Saved entries:
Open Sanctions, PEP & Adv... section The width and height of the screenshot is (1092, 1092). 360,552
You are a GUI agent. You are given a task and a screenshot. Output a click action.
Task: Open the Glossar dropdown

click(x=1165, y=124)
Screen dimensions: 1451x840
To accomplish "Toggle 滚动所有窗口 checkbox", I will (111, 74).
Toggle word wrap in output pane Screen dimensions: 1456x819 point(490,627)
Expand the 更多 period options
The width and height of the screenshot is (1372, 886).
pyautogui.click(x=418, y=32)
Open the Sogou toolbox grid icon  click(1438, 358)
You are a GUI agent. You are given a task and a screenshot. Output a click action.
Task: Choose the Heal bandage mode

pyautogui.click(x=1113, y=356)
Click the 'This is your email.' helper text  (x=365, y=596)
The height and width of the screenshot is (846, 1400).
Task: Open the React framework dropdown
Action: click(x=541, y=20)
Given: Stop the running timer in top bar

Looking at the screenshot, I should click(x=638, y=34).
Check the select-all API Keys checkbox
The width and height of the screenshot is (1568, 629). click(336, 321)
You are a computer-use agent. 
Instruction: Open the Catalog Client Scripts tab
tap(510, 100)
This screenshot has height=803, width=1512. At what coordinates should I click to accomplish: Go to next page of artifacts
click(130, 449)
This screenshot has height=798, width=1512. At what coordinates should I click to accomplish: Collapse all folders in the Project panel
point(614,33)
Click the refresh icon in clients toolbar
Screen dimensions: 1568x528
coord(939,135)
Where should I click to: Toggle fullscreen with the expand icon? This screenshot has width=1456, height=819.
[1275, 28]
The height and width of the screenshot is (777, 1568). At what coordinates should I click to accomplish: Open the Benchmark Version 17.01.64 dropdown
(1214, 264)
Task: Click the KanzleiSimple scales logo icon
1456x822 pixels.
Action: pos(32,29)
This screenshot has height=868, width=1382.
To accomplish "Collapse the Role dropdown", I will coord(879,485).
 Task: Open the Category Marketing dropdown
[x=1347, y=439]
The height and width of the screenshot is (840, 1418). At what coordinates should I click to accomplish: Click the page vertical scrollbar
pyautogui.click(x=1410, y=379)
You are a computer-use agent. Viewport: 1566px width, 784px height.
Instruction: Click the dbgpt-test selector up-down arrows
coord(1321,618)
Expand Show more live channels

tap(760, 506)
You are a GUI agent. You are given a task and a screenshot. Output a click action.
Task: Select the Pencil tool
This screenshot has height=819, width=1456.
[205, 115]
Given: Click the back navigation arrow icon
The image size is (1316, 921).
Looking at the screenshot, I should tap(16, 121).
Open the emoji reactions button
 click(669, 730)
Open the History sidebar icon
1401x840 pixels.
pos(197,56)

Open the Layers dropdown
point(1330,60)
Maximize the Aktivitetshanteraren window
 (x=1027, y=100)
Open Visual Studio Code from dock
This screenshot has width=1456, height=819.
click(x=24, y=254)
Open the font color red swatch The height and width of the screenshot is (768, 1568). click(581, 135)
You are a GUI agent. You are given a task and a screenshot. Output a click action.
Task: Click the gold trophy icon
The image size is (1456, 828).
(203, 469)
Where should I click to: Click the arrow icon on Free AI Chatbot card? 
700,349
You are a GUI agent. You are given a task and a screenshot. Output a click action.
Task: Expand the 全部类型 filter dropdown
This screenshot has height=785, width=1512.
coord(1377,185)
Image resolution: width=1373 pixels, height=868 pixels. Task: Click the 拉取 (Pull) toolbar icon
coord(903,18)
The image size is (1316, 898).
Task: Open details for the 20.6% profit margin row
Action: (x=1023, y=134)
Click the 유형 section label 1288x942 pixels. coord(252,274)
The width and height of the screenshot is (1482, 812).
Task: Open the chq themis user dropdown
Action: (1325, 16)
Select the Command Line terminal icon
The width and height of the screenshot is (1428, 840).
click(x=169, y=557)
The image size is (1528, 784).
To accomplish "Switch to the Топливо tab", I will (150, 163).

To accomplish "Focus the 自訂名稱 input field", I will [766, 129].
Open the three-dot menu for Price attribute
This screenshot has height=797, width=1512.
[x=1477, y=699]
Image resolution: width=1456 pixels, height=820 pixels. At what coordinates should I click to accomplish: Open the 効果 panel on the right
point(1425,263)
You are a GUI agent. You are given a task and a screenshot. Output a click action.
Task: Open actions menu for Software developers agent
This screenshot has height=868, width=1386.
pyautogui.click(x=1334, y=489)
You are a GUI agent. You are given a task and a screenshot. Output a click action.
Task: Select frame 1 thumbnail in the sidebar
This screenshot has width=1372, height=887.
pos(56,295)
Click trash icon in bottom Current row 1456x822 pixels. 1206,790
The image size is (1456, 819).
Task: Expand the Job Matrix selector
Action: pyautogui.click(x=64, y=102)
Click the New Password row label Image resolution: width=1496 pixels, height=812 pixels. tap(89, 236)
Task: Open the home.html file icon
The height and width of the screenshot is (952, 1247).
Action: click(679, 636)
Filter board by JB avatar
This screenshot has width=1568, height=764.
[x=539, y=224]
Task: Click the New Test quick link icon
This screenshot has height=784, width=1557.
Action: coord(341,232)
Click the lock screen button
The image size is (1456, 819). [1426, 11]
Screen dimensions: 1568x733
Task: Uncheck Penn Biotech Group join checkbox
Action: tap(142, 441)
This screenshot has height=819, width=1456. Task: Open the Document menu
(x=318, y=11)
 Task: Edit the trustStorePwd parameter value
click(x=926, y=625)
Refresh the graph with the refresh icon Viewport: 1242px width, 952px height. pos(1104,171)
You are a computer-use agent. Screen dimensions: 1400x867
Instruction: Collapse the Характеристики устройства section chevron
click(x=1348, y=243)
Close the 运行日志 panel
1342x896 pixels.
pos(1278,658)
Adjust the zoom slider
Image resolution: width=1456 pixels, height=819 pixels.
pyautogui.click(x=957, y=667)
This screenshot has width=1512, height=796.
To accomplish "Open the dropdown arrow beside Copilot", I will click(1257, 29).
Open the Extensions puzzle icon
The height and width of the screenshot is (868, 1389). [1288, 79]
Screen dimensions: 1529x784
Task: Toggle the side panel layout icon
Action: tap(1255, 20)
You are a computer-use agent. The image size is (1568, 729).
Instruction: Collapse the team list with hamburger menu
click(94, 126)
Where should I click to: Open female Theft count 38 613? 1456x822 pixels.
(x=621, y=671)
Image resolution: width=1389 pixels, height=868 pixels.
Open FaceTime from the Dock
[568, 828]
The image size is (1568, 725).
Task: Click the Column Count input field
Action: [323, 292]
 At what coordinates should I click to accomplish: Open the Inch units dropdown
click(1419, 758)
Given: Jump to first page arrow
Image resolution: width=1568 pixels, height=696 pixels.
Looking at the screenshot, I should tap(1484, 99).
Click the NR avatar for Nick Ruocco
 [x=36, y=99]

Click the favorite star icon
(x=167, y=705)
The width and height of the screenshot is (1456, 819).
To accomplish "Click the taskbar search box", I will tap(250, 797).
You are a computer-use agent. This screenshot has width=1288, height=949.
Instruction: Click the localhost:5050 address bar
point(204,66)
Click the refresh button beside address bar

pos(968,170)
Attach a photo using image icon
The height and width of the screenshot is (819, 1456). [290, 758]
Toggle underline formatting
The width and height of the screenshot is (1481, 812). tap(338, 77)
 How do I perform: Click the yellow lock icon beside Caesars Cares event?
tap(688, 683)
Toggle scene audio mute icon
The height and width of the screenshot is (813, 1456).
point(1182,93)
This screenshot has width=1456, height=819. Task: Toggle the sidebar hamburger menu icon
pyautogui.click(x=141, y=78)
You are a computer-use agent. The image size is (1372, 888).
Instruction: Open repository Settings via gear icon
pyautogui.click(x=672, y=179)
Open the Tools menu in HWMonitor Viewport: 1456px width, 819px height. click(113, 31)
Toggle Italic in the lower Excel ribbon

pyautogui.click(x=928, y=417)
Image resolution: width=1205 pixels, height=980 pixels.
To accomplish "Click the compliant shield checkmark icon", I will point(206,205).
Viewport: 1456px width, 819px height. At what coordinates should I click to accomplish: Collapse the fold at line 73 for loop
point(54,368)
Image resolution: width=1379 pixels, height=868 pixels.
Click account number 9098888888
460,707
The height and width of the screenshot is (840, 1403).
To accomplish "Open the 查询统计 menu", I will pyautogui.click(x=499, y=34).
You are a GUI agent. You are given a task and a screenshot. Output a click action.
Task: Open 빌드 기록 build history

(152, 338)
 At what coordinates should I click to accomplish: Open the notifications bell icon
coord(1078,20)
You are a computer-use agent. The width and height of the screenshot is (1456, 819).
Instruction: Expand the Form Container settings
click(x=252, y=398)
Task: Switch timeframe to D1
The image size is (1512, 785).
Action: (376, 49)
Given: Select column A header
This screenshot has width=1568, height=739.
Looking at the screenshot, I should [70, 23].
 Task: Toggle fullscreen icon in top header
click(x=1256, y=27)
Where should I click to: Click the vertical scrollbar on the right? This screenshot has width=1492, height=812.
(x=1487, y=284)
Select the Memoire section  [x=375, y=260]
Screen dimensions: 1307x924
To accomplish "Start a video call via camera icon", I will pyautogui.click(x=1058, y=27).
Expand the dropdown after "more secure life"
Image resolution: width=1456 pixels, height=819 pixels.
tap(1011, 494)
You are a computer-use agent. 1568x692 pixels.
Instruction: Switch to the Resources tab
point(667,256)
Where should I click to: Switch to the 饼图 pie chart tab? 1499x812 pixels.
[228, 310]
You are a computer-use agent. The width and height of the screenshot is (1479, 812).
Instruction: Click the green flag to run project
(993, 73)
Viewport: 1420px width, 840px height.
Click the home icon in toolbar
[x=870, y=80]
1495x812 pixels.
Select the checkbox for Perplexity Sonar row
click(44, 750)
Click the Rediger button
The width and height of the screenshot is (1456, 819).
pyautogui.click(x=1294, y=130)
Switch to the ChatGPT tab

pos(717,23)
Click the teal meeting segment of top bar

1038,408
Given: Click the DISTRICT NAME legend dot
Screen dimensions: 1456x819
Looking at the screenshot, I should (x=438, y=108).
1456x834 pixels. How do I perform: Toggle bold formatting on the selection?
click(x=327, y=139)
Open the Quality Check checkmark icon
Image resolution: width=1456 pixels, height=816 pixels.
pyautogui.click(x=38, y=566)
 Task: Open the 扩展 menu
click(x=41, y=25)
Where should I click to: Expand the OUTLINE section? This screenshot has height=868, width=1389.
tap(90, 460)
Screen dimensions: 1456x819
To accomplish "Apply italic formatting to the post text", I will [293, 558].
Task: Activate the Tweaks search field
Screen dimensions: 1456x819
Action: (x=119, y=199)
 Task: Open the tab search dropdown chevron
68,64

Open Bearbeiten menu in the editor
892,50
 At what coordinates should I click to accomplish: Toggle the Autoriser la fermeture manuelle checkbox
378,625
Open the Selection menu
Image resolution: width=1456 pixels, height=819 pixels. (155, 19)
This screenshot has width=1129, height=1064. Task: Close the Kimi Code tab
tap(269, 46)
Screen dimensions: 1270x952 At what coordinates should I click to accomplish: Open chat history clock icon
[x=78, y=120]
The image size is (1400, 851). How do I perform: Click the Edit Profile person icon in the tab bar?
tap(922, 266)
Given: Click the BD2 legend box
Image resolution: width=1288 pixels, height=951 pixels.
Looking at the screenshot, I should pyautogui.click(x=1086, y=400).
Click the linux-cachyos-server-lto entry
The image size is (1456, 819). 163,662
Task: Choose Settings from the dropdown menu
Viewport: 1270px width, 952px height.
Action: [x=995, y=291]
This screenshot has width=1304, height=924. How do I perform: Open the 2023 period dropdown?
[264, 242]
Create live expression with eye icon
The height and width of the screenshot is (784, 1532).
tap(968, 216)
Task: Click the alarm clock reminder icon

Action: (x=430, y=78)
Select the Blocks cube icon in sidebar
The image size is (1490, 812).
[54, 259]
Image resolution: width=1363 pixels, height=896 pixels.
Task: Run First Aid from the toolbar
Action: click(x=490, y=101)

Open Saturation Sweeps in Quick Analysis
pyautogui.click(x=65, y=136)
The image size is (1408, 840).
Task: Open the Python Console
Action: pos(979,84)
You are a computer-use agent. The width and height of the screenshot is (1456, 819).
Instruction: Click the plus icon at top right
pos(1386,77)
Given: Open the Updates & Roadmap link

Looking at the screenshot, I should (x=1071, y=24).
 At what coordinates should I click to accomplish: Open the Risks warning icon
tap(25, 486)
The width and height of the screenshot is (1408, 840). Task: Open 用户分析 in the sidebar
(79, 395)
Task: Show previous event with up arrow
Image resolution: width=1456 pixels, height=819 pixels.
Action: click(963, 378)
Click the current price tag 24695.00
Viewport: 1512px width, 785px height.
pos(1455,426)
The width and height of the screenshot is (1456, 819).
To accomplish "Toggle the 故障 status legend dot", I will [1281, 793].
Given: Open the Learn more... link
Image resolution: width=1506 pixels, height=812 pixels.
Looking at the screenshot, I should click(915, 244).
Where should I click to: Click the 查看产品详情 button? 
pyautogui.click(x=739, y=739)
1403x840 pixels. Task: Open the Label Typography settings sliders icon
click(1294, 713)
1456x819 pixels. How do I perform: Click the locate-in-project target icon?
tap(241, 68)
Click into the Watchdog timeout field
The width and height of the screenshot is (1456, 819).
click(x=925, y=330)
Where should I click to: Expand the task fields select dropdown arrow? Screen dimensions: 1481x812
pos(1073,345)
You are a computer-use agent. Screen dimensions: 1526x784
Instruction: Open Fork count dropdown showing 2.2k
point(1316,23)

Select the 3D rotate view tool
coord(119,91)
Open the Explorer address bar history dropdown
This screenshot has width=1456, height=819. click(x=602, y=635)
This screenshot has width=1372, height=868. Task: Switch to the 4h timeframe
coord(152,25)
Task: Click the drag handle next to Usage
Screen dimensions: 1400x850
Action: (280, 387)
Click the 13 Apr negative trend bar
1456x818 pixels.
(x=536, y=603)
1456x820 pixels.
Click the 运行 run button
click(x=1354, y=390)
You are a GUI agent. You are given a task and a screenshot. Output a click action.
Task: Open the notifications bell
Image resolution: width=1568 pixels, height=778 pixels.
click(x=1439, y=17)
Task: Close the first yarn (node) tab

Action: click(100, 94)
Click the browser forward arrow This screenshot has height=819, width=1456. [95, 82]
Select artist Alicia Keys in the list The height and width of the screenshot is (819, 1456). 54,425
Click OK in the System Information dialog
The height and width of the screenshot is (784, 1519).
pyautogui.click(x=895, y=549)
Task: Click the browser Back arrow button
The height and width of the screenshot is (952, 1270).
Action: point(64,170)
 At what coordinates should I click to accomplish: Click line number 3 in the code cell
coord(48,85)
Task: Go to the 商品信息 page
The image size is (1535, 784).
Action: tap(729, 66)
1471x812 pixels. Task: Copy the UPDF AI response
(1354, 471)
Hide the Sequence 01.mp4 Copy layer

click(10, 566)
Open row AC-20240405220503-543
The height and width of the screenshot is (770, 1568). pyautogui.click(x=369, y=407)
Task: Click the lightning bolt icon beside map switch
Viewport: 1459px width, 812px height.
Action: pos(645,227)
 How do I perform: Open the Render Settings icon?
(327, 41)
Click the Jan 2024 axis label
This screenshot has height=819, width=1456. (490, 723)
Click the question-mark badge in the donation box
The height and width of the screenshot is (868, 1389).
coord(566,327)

◆ YOUR ASSIGNMENT: Show every line in the entries above that contains the string "computer".

◆ RESPONSE:
You are a computer-use agent. 
You are a computer-use agent. Viewport: 1566px width, 784px height.
You are a computer-use agent. Screen dimensions: 1400x867
You are a computer-use agent. The image size is (1568, 729).
You are a computer-use agent. This screenshot has width=1288, height=949.
You are a computer-use agent. The image size is (1372, 888).
You are a computer-use agent. The width and height of the screenshot is (1456, 819).
You are a computer-use agent. 1568x692 pixels.
You are a computer-use agent. The width and height of the screenshot is (1479, 812).
You are a computer-use agent. The width and height of the screenshot is (1456, 819).
You are a computer-use agent. Screen dimensions: 1526x784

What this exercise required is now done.